Il est possible aussi de comparer les images
de deux systèmes différents (Le Van Quyen et
al., 1999) pour évaluer:
Une application de l'analyse dynamique non-linéaire
L'analyse dynamique non-linéaire
s'est révélée nettement plus performante
que les analyses conventionnelles, fréquentielles et stochastiques
au cours d'une étude de l'adaptation du système
postural fin au port de verre prismatique (Gagey et al.,
1998).
Les analyses conventionnelles ne montraient
qu'une très discrète réaction du système
postural fin et uniquement pendant les premières
minutes de l'adaptation au port de verres correcteurs
prismés (fig. 5),
FIG. 5 - Adaptation
posturale au port de verres correcteurs. Moyennes et écart-types du paramètre VFY avant (temps T-1) et au cours de l'adaptation au port de verres correcteurs (temps PTx). La seule différence statistiquement significative porte sur la variance : À la troisième minute (PTØ1) et à la sixième minute (PTØ2) du port de verres prismés la variance de la distribution est significativement différente. Mais cette différence a complètement disparu après trois heures (PTH) et après trois semaines (PTM) de port des verres prismés. N=34, situation yeux ouverts (D'après Gagey et al., 1998). |
Alors qu'un
mois après le début de la phase d'adaptation
aux verres prismés, l'analyse dynamique non linéaire
mettait encore en évidence une réduction des degrés
de liberté du système (fig. 6).
FIG. 6 - Adaptation
posturale au port de verres correcteurs. Coefficients de corrélation, r, entre les images du système, prédites et réelles, selon l'intervalle de prédiction, Tp, (algorithme de Sugihara-May), Avant l'expérience (T-1), après un mois de port de verres prismés (PTM) et non prismés (TM). Les résultats des temps intermédiaires (TØ, etc.) ont été supprimés du graphique pour plus de clarté. On constate une réduction des degrés de liberté du système postural fin qui persiste un mois après le début de l'adaptation aux verres prismés. Un sujet en situation yeux ouverts, (D'après Gagey et al., 1998). |
Conclusion
L'analyse dynamique
non-linéaire est encore du domaine de la recherche clinique:
On ne peut pas encore dire à quoi elle servira, ni même
si elle servira à quelque chose!...
Elle requiert une type spécial de plate-forme
capable d'échantillonner correctement le signal à
40 Hertz.
Bibliographie
Gagey P.M., Martinerie J., Pezard L., Benaim Ch. (1998)

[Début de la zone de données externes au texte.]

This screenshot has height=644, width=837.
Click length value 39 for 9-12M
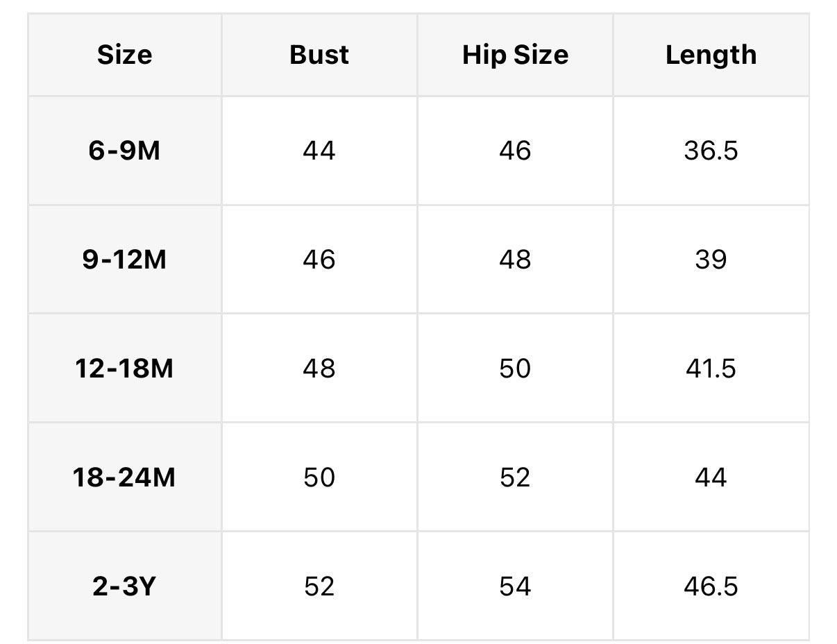(x=711, y=260)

L'équilibre statique est contrôlé par un système
dynamique non-linéaire. Ann. Oto-Laryngol., 115:
161-168.
Grassberger P., Procaccia I. (1983) Phys. Rev. Lett., 50,
346-369.
Le Van Quyen M., Martinerie J., Adam C., Varela F.J. (1999) Nonlinear
analyses of interictal EEG map the brain interdependences in human
focal epilepsy. Physica D, 127 : 250-266.

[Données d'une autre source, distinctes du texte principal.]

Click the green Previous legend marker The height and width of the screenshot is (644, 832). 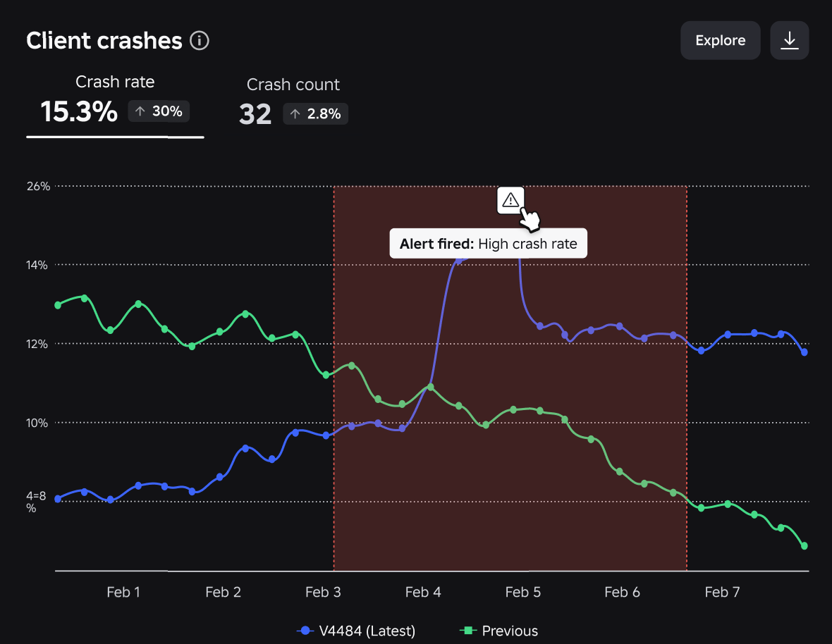467,631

Sasaki O., Gagey P.M., Ouaknine M., Martinerie J., Le Van Quyen
M., Toupet M., L'Héritier A. Nonlinear Analysis of orthostatic
posture in vestibulopathy (article soumis)
Sugihara G., May R.M. (1990) Nonlinear forcasting as a way of
distinguishing chaos from measurement error in time series. Nature,
344: 734-741.
Vierordt Karl von (1860/ 1862/ 1864/ 1871/ 1877) Grundriss
der Physiologie des Menschen. H. Laupp, Tuebingen.